Ademais, ele frisa que, para a exploração das terras ocorrer, o conflito ucraniano teria de continuar, já que elas estão em territórios russos.

"Mas a gente sabe que esse conflito, do ponto de vista militar, é quase que praticamente perdido pela Ucrânia e pelo restante do Ocidente que apoia a agenda do Zelensky."

Pieri também não considera viável que haja um acordo entre Trump e Putin para dividir a exploração das reservas.

"Eu acho que a Rússia tem uma grandeza, especialmente do ponto de vista militar, que não precisa de prometer nada em troca de uma negociação com o Zelensky. E as questões que eles têm em mente em relação à Ucrânia são questões, de certa forma, do ponto de vista russo, legítimas. Tanto na parte do não cumprimento do acordo de Minsk, quanto da presença, da tentativa da presença da OTAN em território ucraniano, do ingresso da Ucrânia na OTAN."

O especialista afirma ainda não acreditar que Trump levaria adiante um acordo com Zelensky por ajuda militar em troca das reservas de minerais. Para ele, o mais provável, levando em conta a agenda externa do presidente estadunidense, é que o conflito se encerre.

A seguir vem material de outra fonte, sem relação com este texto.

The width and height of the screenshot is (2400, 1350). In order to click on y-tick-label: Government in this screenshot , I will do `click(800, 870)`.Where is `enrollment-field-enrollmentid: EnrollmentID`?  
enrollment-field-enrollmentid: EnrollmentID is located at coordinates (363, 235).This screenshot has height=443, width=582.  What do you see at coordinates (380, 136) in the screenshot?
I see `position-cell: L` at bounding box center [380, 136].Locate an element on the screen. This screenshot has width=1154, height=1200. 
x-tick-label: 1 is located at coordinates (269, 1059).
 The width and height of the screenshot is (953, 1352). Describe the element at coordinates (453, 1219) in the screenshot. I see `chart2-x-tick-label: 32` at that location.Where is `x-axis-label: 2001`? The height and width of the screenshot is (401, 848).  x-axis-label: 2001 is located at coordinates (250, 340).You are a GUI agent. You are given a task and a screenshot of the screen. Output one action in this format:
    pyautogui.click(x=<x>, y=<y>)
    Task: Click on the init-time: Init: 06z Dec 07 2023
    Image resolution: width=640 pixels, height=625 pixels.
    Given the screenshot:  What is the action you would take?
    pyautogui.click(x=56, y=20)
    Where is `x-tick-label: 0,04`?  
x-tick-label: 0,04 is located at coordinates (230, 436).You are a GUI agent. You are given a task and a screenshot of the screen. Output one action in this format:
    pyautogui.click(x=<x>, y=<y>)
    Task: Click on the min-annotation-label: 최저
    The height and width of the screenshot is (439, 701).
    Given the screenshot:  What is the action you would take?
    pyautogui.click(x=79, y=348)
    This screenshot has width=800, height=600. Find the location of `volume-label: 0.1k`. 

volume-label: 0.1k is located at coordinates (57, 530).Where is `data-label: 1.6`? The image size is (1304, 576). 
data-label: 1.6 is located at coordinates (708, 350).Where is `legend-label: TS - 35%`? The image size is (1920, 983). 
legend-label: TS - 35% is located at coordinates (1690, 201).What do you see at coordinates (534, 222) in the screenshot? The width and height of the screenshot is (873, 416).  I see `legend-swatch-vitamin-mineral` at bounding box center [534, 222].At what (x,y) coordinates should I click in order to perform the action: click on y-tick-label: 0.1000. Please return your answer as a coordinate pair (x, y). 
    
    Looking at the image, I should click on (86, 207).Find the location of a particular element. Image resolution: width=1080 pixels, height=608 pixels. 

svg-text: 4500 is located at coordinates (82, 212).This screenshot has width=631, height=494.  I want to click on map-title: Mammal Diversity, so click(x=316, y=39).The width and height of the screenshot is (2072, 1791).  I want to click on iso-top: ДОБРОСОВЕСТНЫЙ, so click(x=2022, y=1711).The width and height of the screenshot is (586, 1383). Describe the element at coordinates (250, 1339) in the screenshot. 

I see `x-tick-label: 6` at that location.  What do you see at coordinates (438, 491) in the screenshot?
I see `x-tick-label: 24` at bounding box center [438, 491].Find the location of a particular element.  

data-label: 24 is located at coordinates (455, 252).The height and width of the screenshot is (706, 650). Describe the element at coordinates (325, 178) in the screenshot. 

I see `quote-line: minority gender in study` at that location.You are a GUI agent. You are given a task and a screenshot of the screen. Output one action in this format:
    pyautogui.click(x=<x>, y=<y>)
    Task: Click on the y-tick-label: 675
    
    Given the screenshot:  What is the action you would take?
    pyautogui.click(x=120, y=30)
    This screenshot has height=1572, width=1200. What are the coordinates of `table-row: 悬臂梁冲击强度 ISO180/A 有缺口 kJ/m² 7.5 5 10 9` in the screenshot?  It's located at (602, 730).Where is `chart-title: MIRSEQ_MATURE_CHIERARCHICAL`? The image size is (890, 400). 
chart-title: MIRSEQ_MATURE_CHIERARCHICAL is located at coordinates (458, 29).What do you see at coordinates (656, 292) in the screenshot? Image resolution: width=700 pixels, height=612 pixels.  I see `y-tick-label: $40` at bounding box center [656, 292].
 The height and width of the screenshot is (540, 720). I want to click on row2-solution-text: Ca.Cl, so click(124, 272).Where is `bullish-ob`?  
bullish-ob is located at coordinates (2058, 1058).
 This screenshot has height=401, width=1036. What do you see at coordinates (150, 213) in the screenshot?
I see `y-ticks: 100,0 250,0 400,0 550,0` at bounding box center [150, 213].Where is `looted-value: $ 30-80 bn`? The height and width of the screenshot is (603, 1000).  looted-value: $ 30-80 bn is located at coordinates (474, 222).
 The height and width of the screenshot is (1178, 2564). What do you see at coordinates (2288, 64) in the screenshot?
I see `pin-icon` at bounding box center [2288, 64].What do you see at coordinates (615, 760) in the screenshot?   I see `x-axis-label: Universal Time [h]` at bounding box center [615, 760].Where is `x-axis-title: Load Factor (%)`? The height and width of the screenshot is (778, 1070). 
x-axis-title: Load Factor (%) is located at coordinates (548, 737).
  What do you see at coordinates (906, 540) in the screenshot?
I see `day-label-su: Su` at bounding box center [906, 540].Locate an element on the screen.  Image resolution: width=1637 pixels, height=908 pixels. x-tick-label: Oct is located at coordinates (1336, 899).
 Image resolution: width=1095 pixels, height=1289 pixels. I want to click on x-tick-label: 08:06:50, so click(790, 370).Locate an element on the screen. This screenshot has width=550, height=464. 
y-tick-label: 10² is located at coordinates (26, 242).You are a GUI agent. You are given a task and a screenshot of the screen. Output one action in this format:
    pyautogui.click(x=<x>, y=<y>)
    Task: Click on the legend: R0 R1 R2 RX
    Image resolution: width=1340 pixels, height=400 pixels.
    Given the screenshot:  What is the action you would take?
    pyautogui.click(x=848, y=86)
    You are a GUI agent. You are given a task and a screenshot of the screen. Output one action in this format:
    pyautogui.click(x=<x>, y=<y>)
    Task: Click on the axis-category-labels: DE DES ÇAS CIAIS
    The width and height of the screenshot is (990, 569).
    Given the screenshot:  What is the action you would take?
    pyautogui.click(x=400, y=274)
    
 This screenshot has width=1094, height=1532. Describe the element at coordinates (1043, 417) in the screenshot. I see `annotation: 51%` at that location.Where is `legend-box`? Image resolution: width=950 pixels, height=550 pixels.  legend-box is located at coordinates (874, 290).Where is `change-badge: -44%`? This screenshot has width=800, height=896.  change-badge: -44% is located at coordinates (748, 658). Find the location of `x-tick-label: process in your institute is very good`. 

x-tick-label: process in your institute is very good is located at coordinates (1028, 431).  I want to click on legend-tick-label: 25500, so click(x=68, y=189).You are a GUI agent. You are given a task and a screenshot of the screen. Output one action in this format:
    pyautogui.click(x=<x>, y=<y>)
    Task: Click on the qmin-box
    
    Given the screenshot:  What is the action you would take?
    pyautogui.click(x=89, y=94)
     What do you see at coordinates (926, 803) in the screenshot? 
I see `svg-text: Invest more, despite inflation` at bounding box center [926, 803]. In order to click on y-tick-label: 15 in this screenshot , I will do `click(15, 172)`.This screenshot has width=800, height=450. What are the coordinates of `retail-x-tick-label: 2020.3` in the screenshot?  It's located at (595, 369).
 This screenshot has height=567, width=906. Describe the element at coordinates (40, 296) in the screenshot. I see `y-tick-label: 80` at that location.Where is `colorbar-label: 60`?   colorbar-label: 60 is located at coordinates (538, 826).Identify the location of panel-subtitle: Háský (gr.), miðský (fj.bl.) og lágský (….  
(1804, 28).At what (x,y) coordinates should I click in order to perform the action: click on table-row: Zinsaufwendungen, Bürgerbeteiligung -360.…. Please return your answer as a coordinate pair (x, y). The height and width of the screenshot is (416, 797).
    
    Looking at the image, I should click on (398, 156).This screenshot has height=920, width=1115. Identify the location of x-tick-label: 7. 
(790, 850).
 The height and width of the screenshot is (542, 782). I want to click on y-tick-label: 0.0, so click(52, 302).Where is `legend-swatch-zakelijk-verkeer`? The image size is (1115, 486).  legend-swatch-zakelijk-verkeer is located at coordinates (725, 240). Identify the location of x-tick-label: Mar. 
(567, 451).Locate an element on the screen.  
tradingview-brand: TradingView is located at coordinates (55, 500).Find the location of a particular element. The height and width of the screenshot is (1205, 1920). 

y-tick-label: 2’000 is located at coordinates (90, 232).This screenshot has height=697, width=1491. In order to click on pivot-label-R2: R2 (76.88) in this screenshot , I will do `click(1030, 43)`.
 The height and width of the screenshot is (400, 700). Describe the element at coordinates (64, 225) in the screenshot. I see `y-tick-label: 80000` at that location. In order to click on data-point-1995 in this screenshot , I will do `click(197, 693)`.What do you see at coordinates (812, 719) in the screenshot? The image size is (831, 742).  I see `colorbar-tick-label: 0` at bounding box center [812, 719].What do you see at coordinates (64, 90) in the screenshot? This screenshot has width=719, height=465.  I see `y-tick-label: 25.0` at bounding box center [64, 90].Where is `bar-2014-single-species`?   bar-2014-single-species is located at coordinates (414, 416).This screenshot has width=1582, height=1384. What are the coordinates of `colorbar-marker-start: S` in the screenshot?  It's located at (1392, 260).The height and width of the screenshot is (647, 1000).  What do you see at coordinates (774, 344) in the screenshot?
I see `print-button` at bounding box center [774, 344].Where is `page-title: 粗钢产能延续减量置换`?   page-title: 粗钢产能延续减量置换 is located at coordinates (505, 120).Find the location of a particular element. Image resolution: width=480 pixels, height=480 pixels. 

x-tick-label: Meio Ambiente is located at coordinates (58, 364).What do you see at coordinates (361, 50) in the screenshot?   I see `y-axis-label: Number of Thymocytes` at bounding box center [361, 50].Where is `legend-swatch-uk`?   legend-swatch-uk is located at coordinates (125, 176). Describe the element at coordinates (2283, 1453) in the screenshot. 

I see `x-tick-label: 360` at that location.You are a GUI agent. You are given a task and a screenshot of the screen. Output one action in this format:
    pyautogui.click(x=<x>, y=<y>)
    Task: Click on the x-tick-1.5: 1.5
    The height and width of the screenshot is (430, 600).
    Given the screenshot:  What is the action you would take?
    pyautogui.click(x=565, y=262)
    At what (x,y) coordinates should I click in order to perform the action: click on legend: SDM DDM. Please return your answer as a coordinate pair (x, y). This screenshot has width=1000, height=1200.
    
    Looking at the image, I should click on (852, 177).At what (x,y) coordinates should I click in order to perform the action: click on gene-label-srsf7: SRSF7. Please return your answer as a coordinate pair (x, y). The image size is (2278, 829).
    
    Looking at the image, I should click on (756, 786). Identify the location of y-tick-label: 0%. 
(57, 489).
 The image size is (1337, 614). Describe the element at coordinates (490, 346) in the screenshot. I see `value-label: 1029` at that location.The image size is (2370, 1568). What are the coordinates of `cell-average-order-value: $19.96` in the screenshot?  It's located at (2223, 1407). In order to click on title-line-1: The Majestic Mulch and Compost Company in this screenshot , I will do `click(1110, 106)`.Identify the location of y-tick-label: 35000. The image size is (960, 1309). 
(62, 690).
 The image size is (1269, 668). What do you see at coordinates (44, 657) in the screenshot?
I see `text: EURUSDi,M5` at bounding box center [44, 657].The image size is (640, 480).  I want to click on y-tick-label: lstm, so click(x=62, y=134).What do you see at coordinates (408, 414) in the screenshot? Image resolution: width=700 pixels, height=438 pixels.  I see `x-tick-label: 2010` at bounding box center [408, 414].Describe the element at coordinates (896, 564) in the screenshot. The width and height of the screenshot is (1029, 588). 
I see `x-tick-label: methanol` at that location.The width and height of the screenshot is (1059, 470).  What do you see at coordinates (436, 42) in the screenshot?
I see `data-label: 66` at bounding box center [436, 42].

"O Trump é menos intervencionista, mas se isso acontecer, a Rússia pode responder a esse aumento da influência dos EUA, mas não é o que tende a acontecer. [...] Eu não acredito que isso ocorra, eu acho muito difícil o Trump, através da perspectiva de mundo que o Trump possui, de que esse conflito continue. É muito possível que eles busquem uma resolução para a questão."